Yesterday American Airlines announced ‘executive appointments to its marketing team.’ Gary and Ben were both quick to offer congratulations to Bridget Blaise-Shamai, new President of AAdvantage. Both are flyers of American. Among US airlines, American, has been most publicly accessible to bloggers and the frequent traveler segment, so it is no surprise they have had interactions with her and her predecessor.

While complementary of Ms. Blaise-Shamai’s predecessor, Suzanne Rubin, Ben commented, “While I’m ultimately not happy about the direction the program took (by being completely uncreative and copying what Delta and United did), I almost got the sense that Suzanne wasn’t a fan of it either, and that some decisions were made above her.”

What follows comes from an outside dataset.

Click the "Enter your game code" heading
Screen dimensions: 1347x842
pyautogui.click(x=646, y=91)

I  have not courted extensive relationships with airline representatives. I have met some at Freddie Awards. What I hear when I meet insiders, or sort-of insiders, is that the big changes are typically taken way above the frequent flyer program head on the organization chart. A plea to not shoot the messenger/public face is added.

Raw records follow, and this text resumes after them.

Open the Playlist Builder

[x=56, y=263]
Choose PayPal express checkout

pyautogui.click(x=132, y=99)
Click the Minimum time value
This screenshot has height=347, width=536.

Let’s look at the case of AAdvantage to see what it indicates. I’ll sprinkle in commentary from my recent employment at a similarly large company in an unrelated industry.

President of AAdvantage sounds important.

Titles are misleading.

My prior employer had many Presidents reporting to Presidents who were themselves not reporting to the CEO. New HR then tried to rationalize titles by removing those that did indicate something. Then the new HR chief departed.

The announcement, along with that for several related positions, was deemed worthy of a press release.

Every press release is a big production involving many people and the risk of public scrutiny or mistakes. That suggests it is a role AA values enough to communicate publicly.

AA’s published executive team has 9 members and AAdvantage is not there.

This should dispel any customer assumptions that AAdvantage as a standalone is as important to the CEO as it is to them. Whatever is most important to CEOs reports directly to CEOs. AAdvatange sits somewhere in the marketing organization under the SVP and Chief Marketing Officer, Andrew Nocella. It is not a standalone plank that the CEO pays direct management attention.

AA Executives

How far down on the organization chart is AAdvantage?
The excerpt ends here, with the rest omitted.